Abstract

The characteristics of the left ventricle and coronary arteries associated with left ventricular (LV) thrombus in patients with recent anterior acute myocardial infarction were defined. Of 77 patients studied, 35 (46%) had LV thrombi. The presence of LV thrombus was not correlated to the extent of coronary artery disease. The frequency of LV thrombus progressively increased with groups of increasing wall motion abnormality as determined by the extent of akinesia and dyskinesia (%AD) (%AD 0 to 14, thrombus present in 3 of 16 [19%]; %AD 15 to 29, thrombus in 8 of 27 [30%]; %AD ≥30%, thrombus in 24 of 34 [71%]; p <0.001) and with increasingly severe degrees of early ventricular shape change (normal or mildly abnormal contour, 16% with thrombus; moderately abnormal contour, 36% with thrombus; severely abnormal contour, 70% with thrombus; p <0.001).
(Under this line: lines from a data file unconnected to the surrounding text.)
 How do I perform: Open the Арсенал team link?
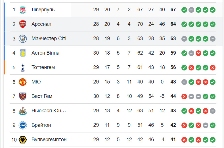click(41, 24)
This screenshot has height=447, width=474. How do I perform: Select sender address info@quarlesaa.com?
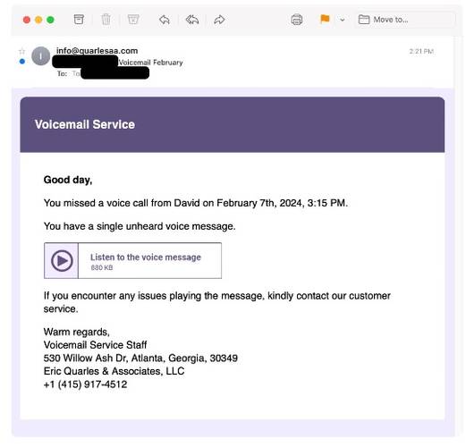(97, 51)
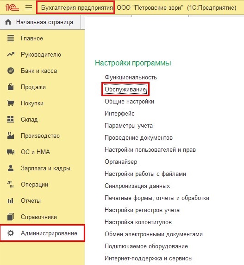Click the shopping bag icon for Продажи
Image resolution: width=244 pixels, height=265 pixels.
11,87
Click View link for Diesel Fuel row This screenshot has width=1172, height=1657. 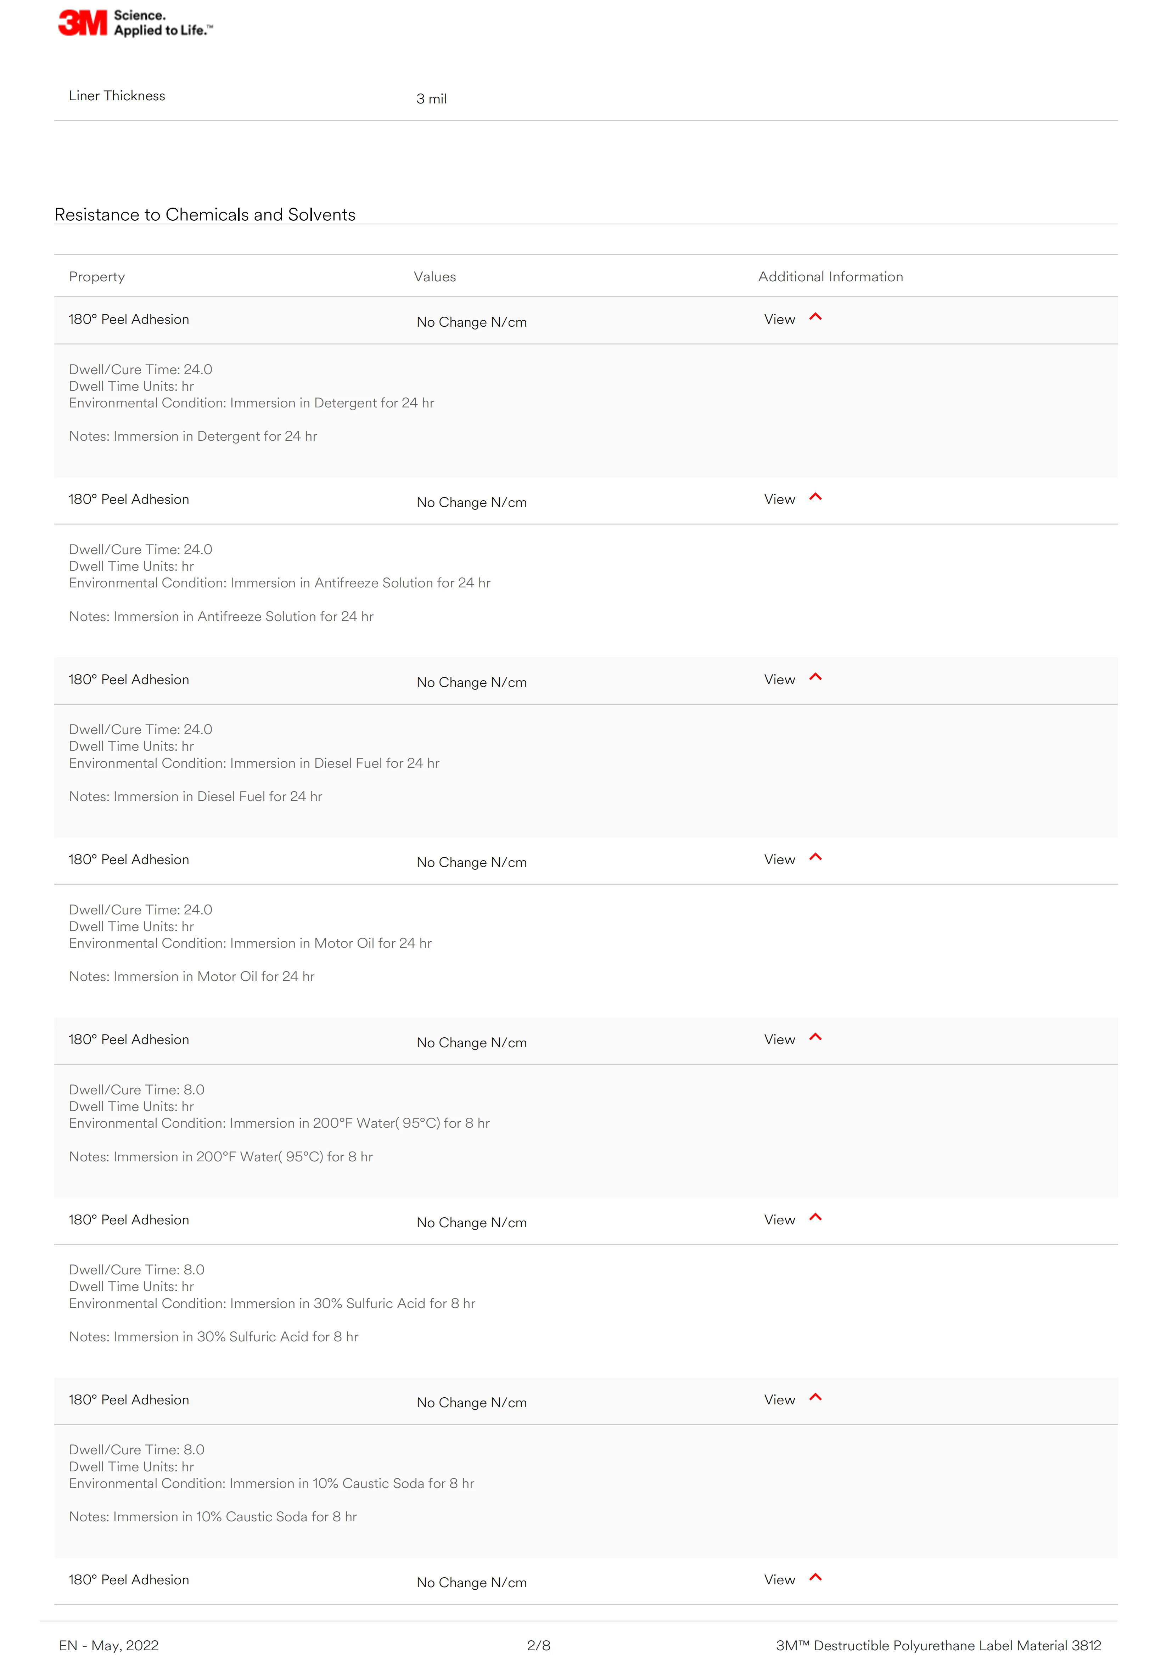pyautogui.click(x=779, y=679)
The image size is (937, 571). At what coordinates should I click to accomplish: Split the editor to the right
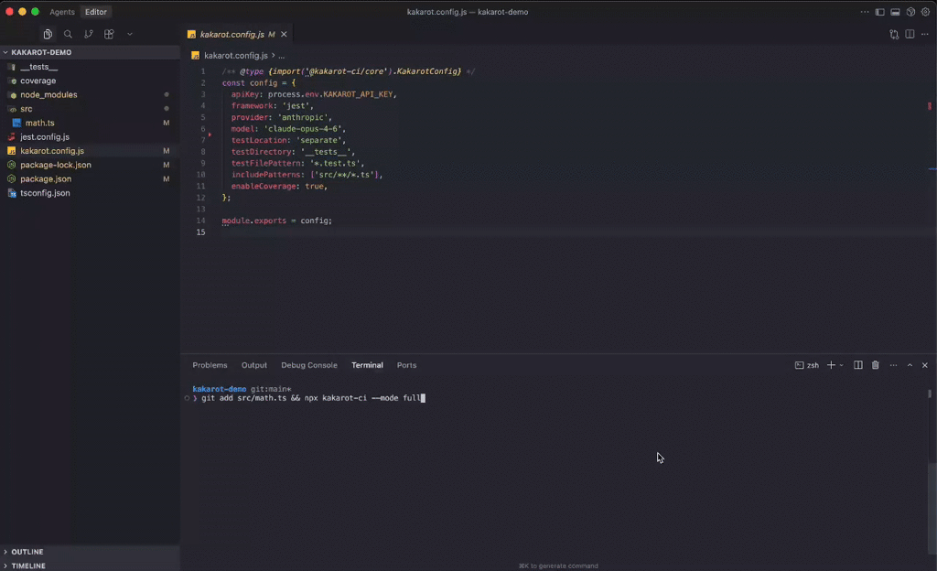coord(910,34)
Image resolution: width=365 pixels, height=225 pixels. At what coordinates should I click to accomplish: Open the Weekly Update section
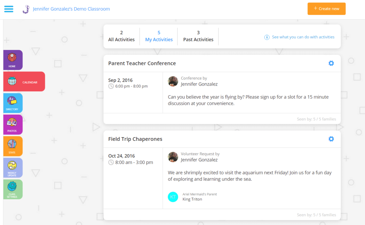point(13,168)
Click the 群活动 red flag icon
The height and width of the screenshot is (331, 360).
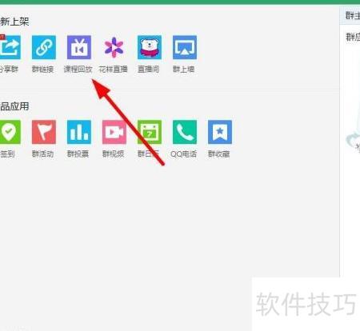(x=44, y=132)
Patients with thrombi had higher diastolic (249 ± 55 vs 225 ± 48 ml; p <0.05) and systolic (158 ± 48 vs 120 ± 45 ml; p <0.001) volumes than patients without thrombi, respectively. A stepwise discriminant analysis identified ejection fraction, extent of early shape change and LV end-diastolic pressure as independent correlates of LV thrombus after acute myocardial infarction.